Assurance – a welcomed behaviour within the change delivery culture…

Culture is an interesting beast. It’s often discussed, yet hard to articulate and is typically only subjectively measured. These truisms are amplified when the culture in question relates to change delivery. Project teams are often seen as being a law unto themselves. Cowboy’s driving to a date with scant regard for the impact on others.

Surely then, adding an element of embedded assurance into the cultural mix would be a good idea? Less stick wielding police, more caring parent giving advice and the confidence that you’re getting it right.

Culture is created by the way a group behaves and is only susceptible to change by influence, not by force. The combination of people with shared values and respect for the controls is the optimal mix. It takes a deft hand and a delicate balance to create the right environment, too many controls and you risk creating a culture of rebellion, too few and it’s the Wild-West.

Assurance, when done well, is a positive enabler not a roadblock. For it to flourish, and in turn for more projects to succeed, it needs to be an embedded element of the change delivery culture.

Within the change delivery environment an inherent culture of opportunism and positivity is characteristic. Individuals of multiple talents are organisationally structured with a common sense of purpose, and are praised for their capabilities to deliver on agreed expectations.
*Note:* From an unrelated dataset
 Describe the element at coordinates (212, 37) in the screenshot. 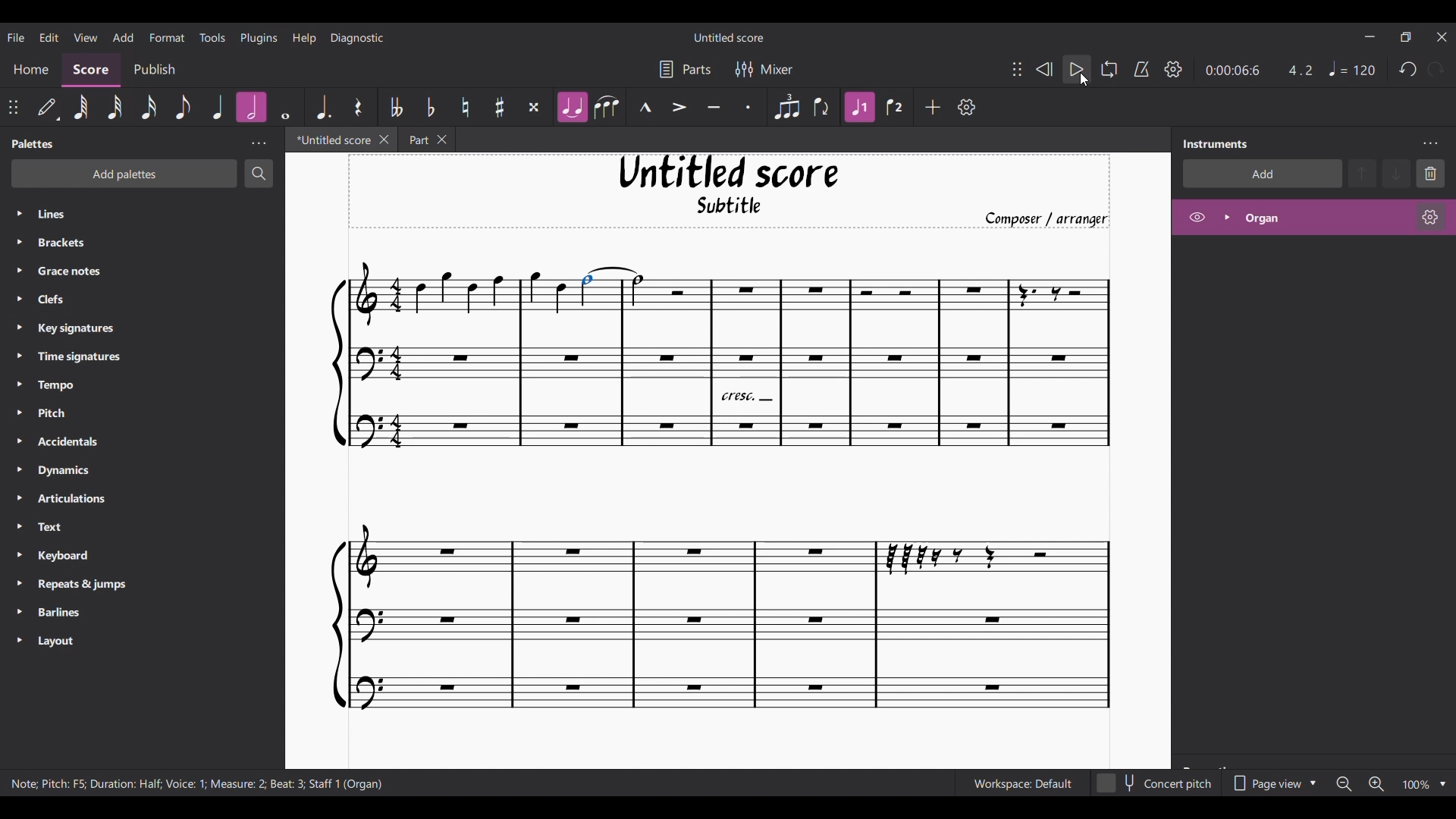

I see `Tools menu` at that location.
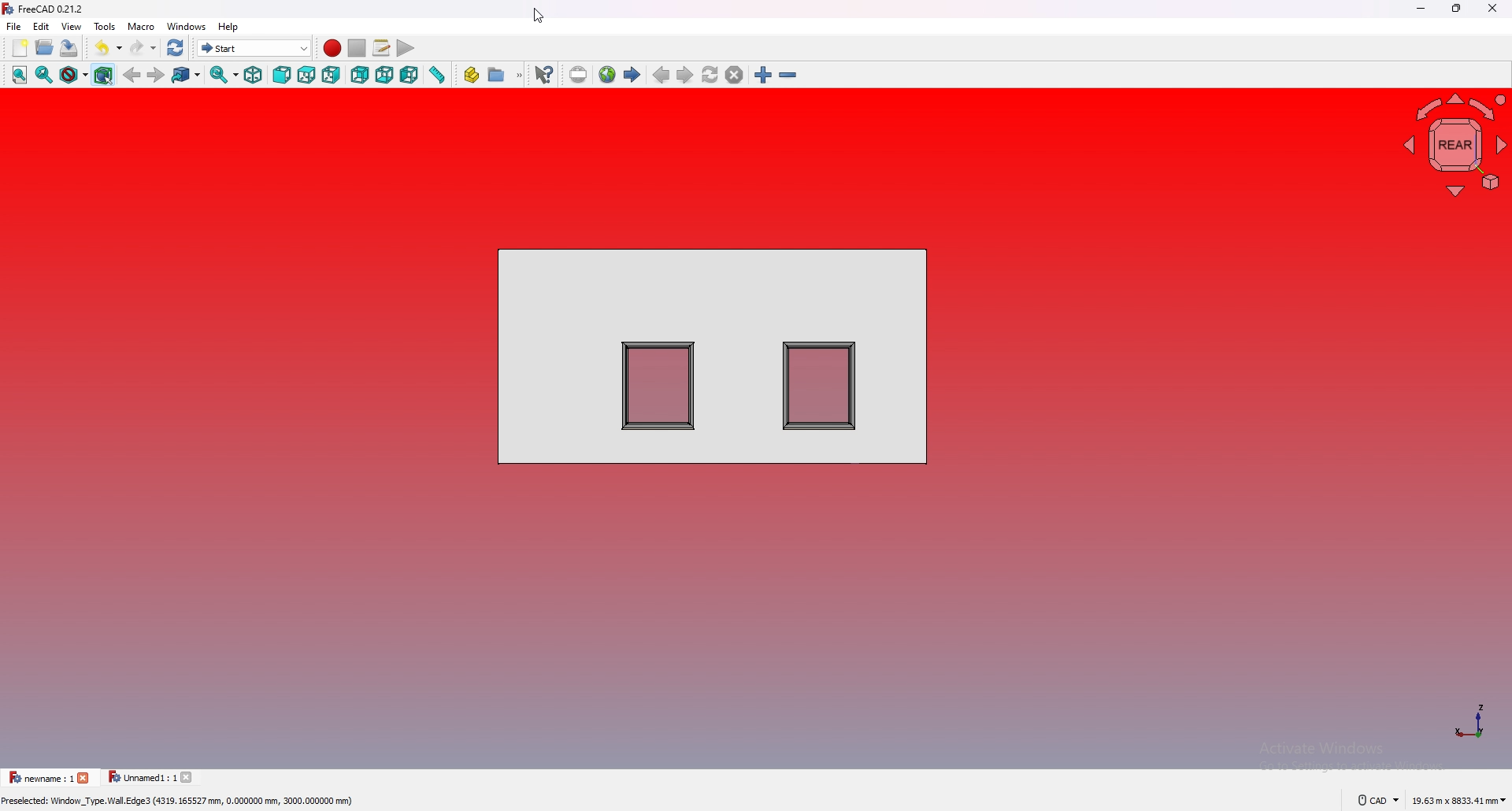 This screenshot has width=1512, height=811. Describe the element at coordinates (72, 26) in the screenshot. I see `view` at that location.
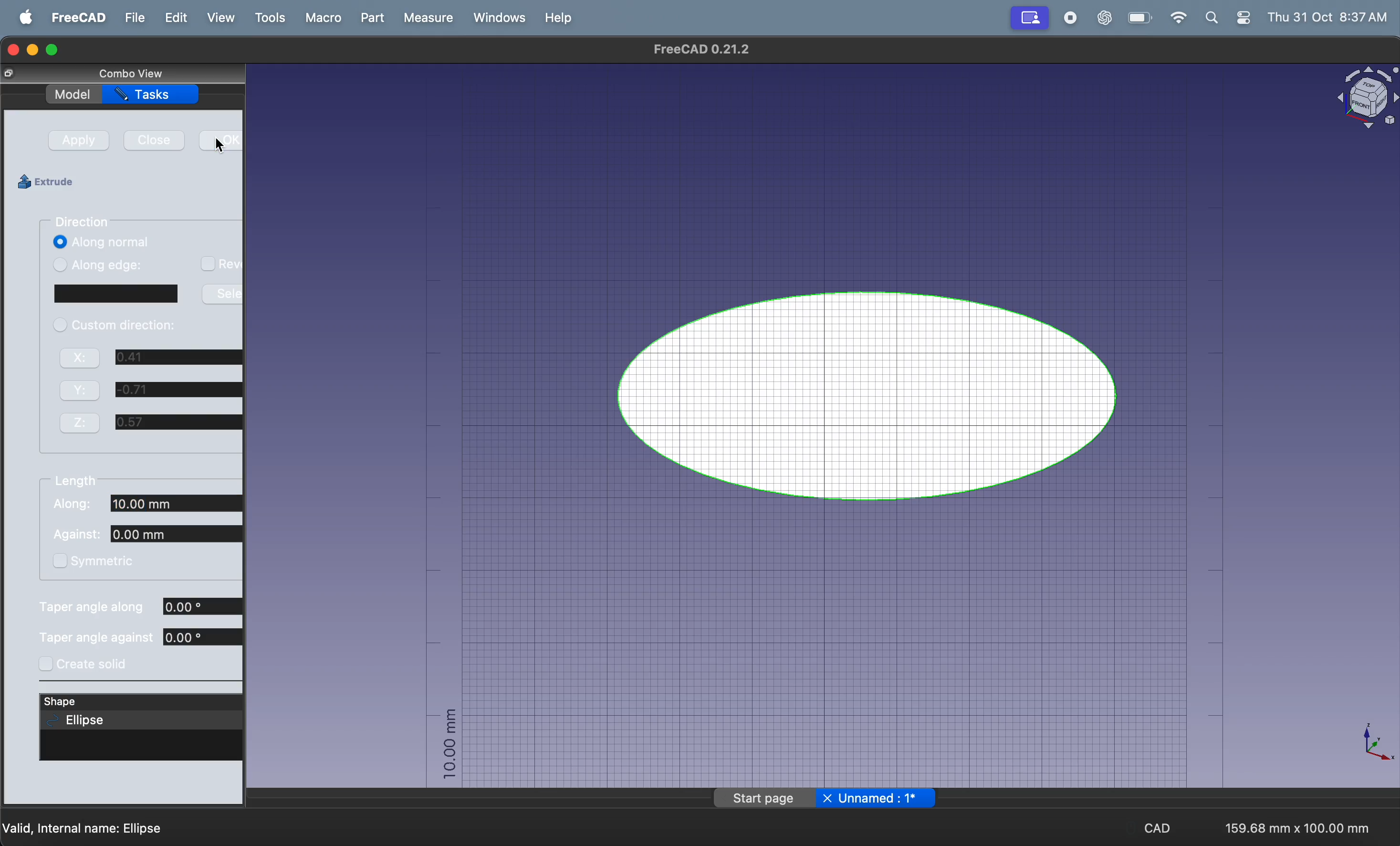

The eternal challenge is control.

These change tribes even collectively strategise and tactically map out with the sponsoring high power chiefs of the organisational land how they will enable the all-conquering business plan, which will defeat their rivals and sustain a better future for all.

Culture is created by the way a group behaves and is only susceptible to change by influence, not by force.

Behind these movements of change revolution are often an agreed framework with mechanisms that assist the community, as well as show those on the outside what and how they are enabling and progressing on their transformational journey.

In my previous blog, “Project Methodologies – Which one is right for me?”, I touched on how assurance is often perceived as an inherent part of the delivery process. The issue is whether self-regulation is effective.

Before all the ‘Agilists’ shout out saying we have assurance through our stand-ups, stories with their associated definition of ‘done’ and intermittent retrospectives. Or the ‘Waterfallers’ with their ‘RAG’ status reports, stage gates and exit test criteria rise to claim absolute control. I agree that there is a certain level of assurance in play within delivery frameworks of all persuasions.

My question is, can it truly be said that built within the change delivery beliefs and shared perceptions of the ways of working of these delivery frameworks, there is a true sense of independent assurance?

A method allowing themselves to be appropriately challenged, which validates if their chosen pathway to success is the right one and is meeting expectations, particularly within the boundaries of time, cost and benefits (quality / scope)? I think not.

Performance or outcome based assurance has its own framework, processes and mechanisms (e.g. evaluations or audits, reporting, ongoing monitoring) to ensure that projects undertaken are operating efficiently and effectively to meet agreed objectives. These are quite separate to the delivery agenda but can work effectively in parallel to the benefit of all.

Assurance needs to be received in a positive mindset and be at the forefront of the change delivery culture.

Assurance reviews do not have to be perceived as draconian, but more a transparent method where the change culture welcomes a collaboration between its common cause and the transparency of an independent party ensuring everything is operating as it should.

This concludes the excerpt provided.